[DATA EXTRACTS Boundary: Start]

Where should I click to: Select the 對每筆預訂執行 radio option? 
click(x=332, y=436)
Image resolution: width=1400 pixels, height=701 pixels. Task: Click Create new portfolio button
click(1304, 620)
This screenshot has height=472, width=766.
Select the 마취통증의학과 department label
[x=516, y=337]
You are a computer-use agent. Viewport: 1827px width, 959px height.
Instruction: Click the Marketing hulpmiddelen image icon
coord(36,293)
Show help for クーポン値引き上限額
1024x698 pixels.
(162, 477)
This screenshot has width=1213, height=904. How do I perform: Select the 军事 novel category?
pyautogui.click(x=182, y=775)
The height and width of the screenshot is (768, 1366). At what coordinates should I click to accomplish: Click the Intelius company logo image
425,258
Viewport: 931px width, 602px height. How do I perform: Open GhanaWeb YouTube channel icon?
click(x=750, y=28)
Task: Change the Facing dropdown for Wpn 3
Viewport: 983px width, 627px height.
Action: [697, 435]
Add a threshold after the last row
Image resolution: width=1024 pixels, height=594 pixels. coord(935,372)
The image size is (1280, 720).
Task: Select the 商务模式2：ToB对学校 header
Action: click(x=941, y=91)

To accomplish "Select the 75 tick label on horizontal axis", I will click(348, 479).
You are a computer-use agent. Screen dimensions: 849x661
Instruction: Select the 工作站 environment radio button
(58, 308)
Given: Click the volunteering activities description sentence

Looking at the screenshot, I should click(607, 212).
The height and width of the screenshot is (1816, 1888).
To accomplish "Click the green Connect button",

[DATA EXTRACTS Boundary: End]

● AIM OF THE EXERCISE
Every line of the listing above that includes "agent" should be copied out.

● EXERCISE RESPONSE
You are a computer-use agent. Viewport: 1827px width, 959px height.
You are a computer-use agent. Screen dimensions: 849x661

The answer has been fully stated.